Calcific aortic stenosis (AS) is the most common form of valve disease in the Western world and affects over 2.5 million individuals in North America. Despite the large burden of disease, there are no medical treatments to slow the development of AS, due at least in part to our incomplete understanding of its causes. The Cohorts for Heart and Aging Research in Genetic Epidemiology extra-coronary calcium consortium reported a genome-wide association study demonstrating that genetic variants in LPA are strongly associated with aortic valve (AV) calcium and clinical AS. Using a Mendelian randomization study design, it was demonstrated that the effect of this genetic variant is mediated by plasma lipoprotein (a) [Lp(a)], directly implicating elevations in Lp(a) as a cause of AV calcium and progression to AS. This discovery has sparked intense interest in Lp(a) as a modifiable cause for AV disease. Herein, we will review the mounting epidemiological and genetic findings in support of Lp(a)-mediated valve disease, discuss potential mechanisms underlying this observation, and outline the steps to translate this discovery to a much needed novel preventive and/or therapeutic strategy for AV disease.

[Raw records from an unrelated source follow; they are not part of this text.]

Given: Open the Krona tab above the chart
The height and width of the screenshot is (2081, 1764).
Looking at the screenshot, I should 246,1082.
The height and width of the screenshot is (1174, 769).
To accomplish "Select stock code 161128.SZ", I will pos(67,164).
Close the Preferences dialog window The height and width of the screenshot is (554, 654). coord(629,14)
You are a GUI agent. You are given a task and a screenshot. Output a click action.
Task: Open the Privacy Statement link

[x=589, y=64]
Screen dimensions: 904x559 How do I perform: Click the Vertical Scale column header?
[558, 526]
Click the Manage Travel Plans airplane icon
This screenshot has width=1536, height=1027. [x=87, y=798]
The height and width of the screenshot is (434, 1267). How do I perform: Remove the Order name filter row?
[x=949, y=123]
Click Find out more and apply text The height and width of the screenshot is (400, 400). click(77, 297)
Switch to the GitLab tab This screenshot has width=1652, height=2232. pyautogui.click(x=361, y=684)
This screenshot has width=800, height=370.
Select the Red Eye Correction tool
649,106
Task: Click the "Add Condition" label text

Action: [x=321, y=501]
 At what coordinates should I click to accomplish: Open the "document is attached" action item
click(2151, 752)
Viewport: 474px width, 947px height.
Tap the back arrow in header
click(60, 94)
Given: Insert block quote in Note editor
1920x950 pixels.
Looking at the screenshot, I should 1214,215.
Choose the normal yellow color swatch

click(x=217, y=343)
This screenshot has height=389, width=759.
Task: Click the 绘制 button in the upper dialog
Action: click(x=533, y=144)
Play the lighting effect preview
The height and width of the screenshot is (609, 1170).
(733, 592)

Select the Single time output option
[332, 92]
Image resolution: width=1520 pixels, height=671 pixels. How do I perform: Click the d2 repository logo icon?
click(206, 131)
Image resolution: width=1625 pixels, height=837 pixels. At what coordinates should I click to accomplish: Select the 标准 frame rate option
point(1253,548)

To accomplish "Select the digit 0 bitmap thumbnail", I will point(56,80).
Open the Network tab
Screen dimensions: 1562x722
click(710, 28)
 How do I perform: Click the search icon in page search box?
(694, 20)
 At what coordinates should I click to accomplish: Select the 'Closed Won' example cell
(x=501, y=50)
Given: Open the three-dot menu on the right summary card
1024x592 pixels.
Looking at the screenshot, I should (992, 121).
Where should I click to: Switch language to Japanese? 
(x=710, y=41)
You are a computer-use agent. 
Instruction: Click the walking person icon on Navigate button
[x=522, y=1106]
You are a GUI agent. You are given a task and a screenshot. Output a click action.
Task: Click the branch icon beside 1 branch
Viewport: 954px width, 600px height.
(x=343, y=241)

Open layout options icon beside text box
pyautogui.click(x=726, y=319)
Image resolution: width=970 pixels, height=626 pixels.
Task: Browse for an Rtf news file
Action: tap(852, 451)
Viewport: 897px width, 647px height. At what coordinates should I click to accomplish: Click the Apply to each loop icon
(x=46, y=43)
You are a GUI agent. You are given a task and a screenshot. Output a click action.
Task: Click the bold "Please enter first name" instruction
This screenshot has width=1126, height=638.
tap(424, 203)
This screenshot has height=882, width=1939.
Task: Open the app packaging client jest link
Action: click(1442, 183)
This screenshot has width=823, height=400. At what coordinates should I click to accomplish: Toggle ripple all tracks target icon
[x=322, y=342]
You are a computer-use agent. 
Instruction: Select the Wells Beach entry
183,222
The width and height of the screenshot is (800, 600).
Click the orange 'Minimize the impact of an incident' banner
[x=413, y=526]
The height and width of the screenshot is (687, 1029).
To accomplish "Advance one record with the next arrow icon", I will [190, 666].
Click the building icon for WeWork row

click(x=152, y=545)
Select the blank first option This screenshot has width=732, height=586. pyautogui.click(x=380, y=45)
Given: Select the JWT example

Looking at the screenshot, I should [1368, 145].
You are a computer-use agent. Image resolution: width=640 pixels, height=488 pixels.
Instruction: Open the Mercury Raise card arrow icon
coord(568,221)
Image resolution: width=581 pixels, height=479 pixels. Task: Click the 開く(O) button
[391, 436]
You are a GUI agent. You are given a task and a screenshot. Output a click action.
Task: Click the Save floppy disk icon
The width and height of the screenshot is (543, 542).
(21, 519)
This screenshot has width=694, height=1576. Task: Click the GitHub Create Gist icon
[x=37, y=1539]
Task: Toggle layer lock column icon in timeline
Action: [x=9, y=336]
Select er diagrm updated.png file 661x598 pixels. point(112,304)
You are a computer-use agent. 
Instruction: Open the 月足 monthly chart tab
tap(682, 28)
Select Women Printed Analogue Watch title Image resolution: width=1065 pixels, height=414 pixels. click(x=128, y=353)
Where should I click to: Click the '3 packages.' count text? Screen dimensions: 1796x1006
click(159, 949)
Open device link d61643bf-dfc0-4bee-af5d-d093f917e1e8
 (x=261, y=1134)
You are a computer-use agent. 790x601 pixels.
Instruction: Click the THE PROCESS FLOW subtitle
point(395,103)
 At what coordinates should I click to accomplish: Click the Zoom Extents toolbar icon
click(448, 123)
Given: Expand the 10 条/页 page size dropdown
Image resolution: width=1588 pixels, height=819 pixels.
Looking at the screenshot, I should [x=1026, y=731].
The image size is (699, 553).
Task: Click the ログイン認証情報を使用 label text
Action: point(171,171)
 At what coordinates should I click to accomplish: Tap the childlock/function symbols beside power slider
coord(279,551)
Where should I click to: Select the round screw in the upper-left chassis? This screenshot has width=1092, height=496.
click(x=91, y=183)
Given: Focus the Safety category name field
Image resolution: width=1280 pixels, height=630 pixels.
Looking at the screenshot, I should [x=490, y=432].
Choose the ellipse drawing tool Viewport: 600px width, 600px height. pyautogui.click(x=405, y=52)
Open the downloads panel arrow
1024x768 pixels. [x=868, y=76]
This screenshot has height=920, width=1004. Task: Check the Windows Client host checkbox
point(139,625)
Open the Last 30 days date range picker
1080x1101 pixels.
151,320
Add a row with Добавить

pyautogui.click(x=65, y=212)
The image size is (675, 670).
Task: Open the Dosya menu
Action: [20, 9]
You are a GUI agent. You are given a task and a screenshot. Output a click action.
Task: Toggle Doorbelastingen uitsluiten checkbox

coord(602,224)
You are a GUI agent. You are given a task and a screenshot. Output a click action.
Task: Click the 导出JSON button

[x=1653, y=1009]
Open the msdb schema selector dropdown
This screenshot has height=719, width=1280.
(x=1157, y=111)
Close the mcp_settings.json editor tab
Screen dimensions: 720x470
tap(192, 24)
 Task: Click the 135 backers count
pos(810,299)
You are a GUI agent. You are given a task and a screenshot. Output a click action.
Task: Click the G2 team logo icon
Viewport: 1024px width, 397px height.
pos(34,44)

Keywords: calcium; drug therapy/hypolipidemic drugs; lipoproteins; mendelian randomization; oxidized lipids.

Fig. 1.

Genome-wide associations with AVC. Reproduced from (21).

Fig. 2.

Proposed model of Lp(a)-mediated CAVD. A: Lp(a) is a cholesterol-rich lipoprotein in which apoB is covalently linked to apo(a). B: Lp(a) carries OxPLs in plasma (35). C: Lp(a) binds avidly to areas of endothelial injury (29). The AVs (in blue) are particularly susceptible to denudation (denoted by X in the figure) due to hemodynamic stress. D: Deposition of Lp(a) leads to delivery of oxPLs, a known promoter of osteoblastic differentiation (and calcification) (48).